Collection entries
Start of Block
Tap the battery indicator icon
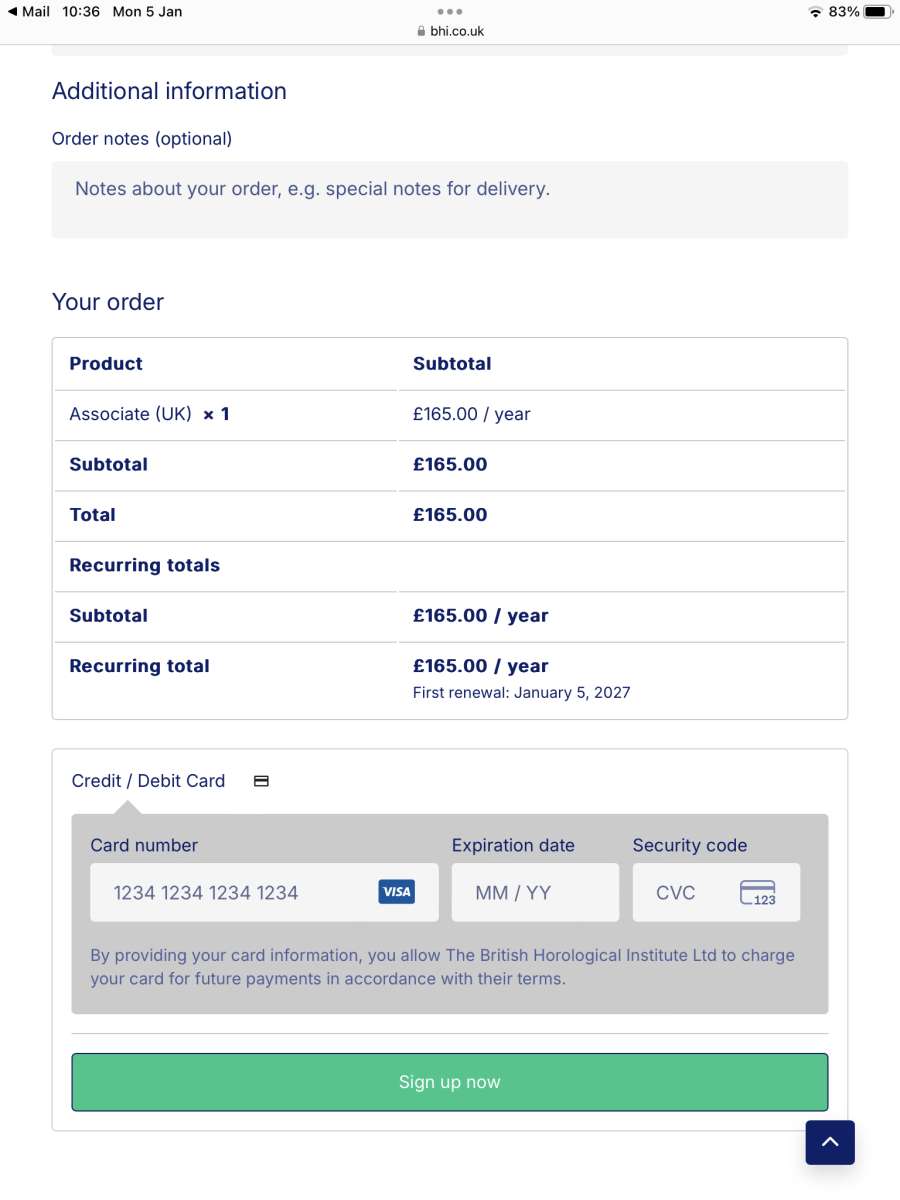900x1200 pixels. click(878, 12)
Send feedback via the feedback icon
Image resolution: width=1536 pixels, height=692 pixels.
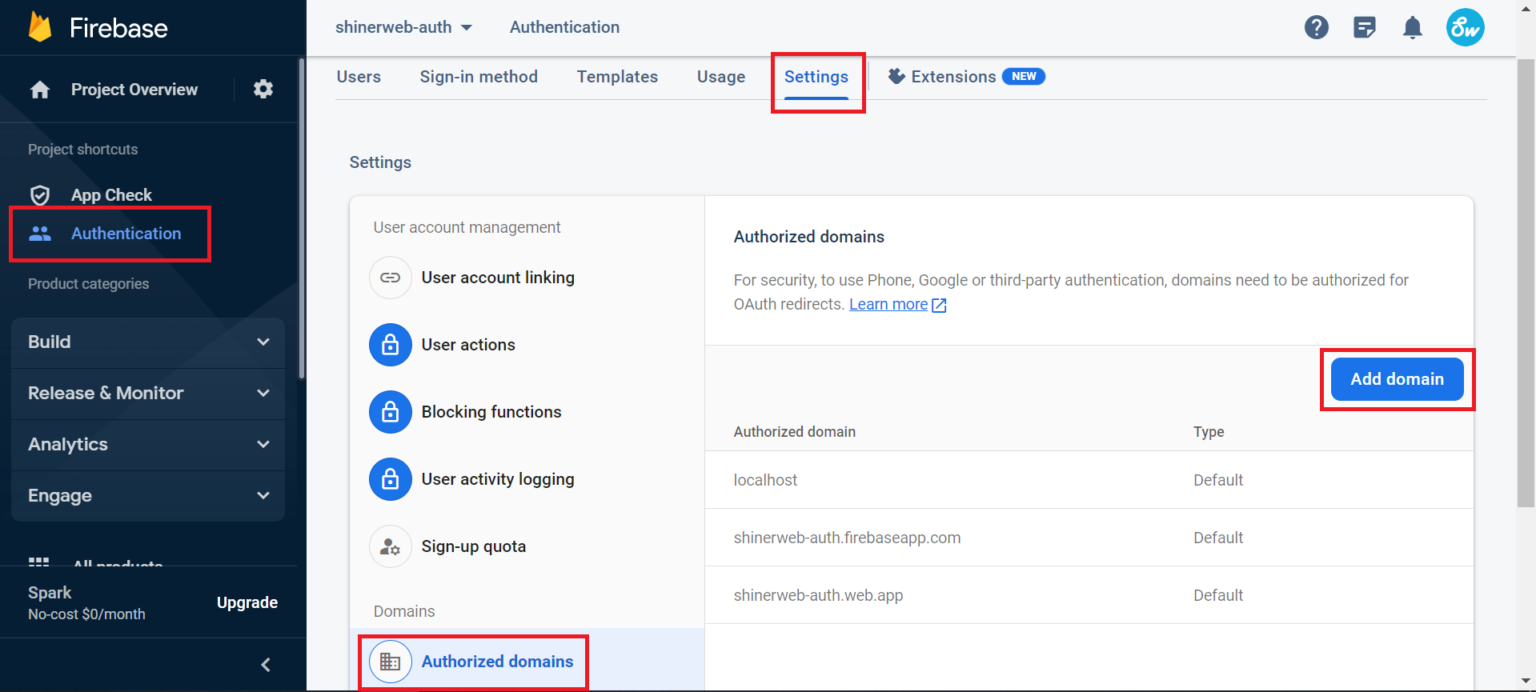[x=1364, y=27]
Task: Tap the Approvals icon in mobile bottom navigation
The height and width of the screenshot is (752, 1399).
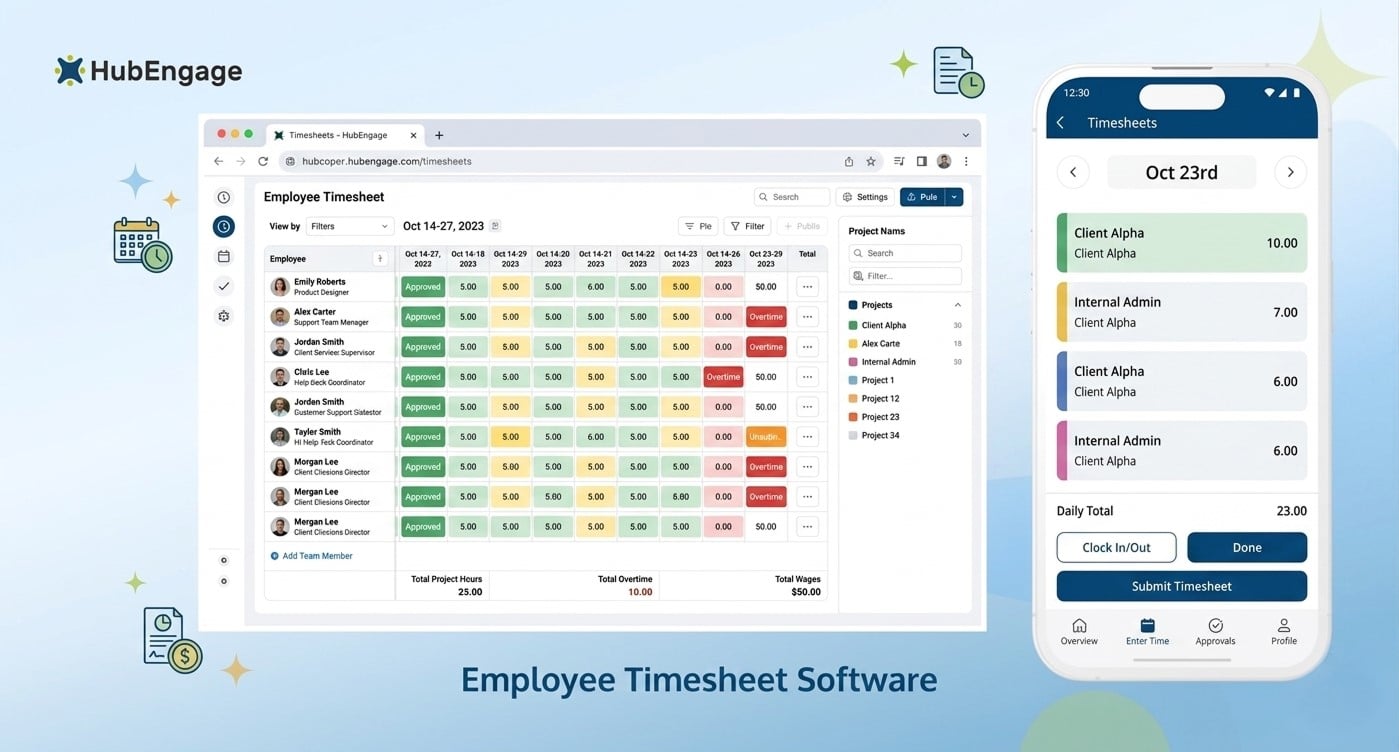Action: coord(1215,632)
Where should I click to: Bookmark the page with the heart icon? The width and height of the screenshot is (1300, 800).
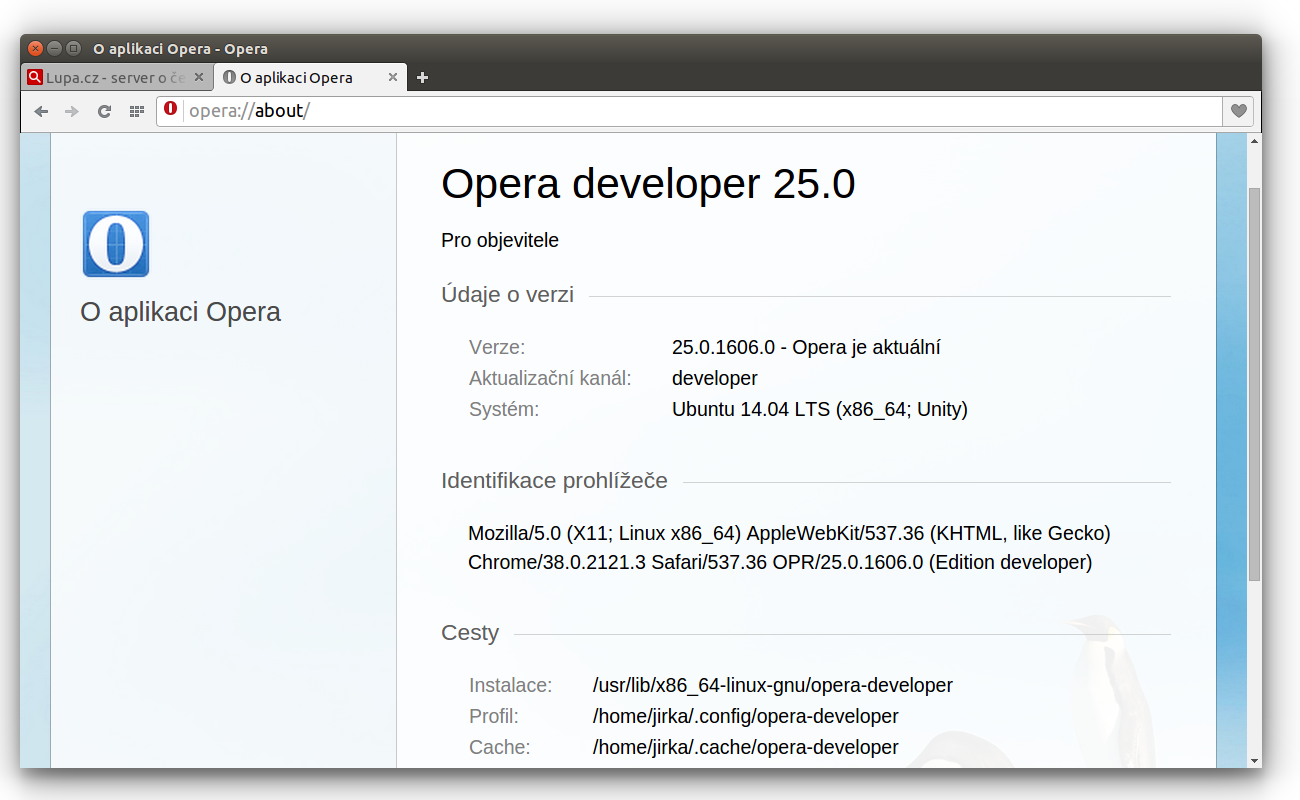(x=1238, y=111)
End of Block
▶ Your assignment
Repeat word for word the lines starting at the one with "Image resolution: width=1536" and ending at the final line of the records above, both included; no pictures.

▶ Answer
Image resolution: width=1536 pixels, height=692 pixels.
[x=1364, y=27]
Task: Tap the Approvals icon in mobile bottom navigation
The height and width of the screenshot is (752, 1399).
Action: coord(1215,632)
Where should I click to: Bookmark the page with the heart icon? The width and height of the screenshot is (1300, 800).
(x=1238, y=111)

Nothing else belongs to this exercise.